Step 2: Applying Geometric Properties:
Property 1: The midpoint of PQ lies on the line.
The midpoint M of the segment PQ is given by: \[ M = \left( \frac{1+5}{2}, \frac{2+b}{2}, \frac{a+c}{2} \right) = \left( 3, \frac{2+b}{2}, \frac{a+c}{2} \right) \] Since M lies on the given line, its coordinates must satisfy the line's equation: \(\frac{x-6}{3} = \frac{y-7}{2} = \frac{z-7}{-2}\). Substituting the coordinates of M: \[ \frac{3-6}{3} = \frac{\frac{2+b}{2}-7}{2} = \frac{\frac{a+c}{2}-7}{-2} \] \[ \frac{-3}{3} = \frac{\frac{2+b-14}{2}}{2} = \frac{\frac{a+c-14}{2}}{-2} \] \[ -1 = \frac{b-12}{4} = \frac{a+c-14}{-4} \] From \(-1 = \frac{b-12}{4}\), we get \(-4 = b-12\), which gives \(\mathbf{b = 8}\).
From \(-1 = \frac{a+c-14}{-4}\), we get \(4 = a+c-14\), which gives \(\mathbf{a+c = 18}\) (Equation I).
Property 2: The line segment PQ is perpendicular to the mirror line.
The direction ratios of the line segment PQ are \((5-1, b-2, c-a) = (4, b-2, c-a)\).
Since we found \(b=8\), the direction ratios of PQ are \((4, 6, c-a)\).
The direction ratios of the mirror line are given by the denominators in its equation: \((3, 2, -2)\).

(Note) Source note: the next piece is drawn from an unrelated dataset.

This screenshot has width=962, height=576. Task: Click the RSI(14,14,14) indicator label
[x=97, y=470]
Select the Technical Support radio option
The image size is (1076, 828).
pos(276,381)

For two lines to be perpendicular, the dot product of their direction ratios must be zero: \(a_1a_2 + b_1b_2 + c_1c_2 = 0\). \[ (4)(3) + (6)(2) + (c-a)(-2) = 0 \] \[ 12 + 12 - 2(c-a) = 0 \] \[ 24 = 2(c-a) \] \( \mathbf{c-a = 12}\) (Equation II).

Step 3: Solving for a, b, and c:
We have a system of two linear equations for a and c:
\(a + c = 18\)
\(-a + c = 12\) Adding the two equations gives: \(2c = 30 \Rightarrow \mathbf{c = 15}\).
Substituting \(c=15\) into the first equation: \(a + 15 = 18 \Rightarrow \mathbf{a = 3}\).
So we have found \(a=3\), \(b=8\), and \(c=15\).

Step 4: Final Answer:
We need to calculate the value of \(a^2 + b^2 + c^2\). \[ a^2 + b^2 + c^2 = 3^2 + 8^2 + 15^2 \] \[ = 9 + 64 + 225 \] \[ = 73 + 225 = 298 \] The final value is 298.